━━━ Extracted information

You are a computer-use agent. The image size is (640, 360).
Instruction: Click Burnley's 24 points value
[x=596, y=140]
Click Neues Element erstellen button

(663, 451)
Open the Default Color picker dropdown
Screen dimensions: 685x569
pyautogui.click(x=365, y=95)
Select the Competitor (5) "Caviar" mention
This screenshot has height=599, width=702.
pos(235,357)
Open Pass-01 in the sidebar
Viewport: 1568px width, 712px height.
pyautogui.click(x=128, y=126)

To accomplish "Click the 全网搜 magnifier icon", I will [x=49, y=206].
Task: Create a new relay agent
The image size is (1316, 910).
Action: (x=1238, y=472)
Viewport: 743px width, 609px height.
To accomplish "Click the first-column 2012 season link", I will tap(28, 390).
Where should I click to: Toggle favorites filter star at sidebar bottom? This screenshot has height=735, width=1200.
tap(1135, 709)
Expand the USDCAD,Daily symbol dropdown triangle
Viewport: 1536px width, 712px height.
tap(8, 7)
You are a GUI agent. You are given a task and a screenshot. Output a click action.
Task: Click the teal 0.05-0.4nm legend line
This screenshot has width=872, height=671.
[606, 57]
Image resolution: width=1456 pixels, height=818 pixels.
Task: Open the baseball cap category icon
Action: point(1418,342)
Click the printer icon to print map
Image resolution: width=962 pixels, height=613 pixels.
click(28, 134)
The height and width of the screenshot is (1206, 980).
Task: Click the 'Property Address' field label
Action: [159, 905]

━━━━━━

- Task prompt
Lay out the part of the material that opens with the line containing "Viewport: 743px width, 609px height." and closes with the line containing "tap(1135, 709)" as a JSON list of strings, one string per line, skipping blank lines.

- Final result
[
  "Viewport: 743px width, 609px height.",
  "To accomplish \"Click the first-column 2012 season link\", I will tap(28, 390).",
  "Where should I click to: Toggle favorites filter star at sidebar bottom? This screenshot has height=735, width=1200.",
  "tap(1135, 709)"
]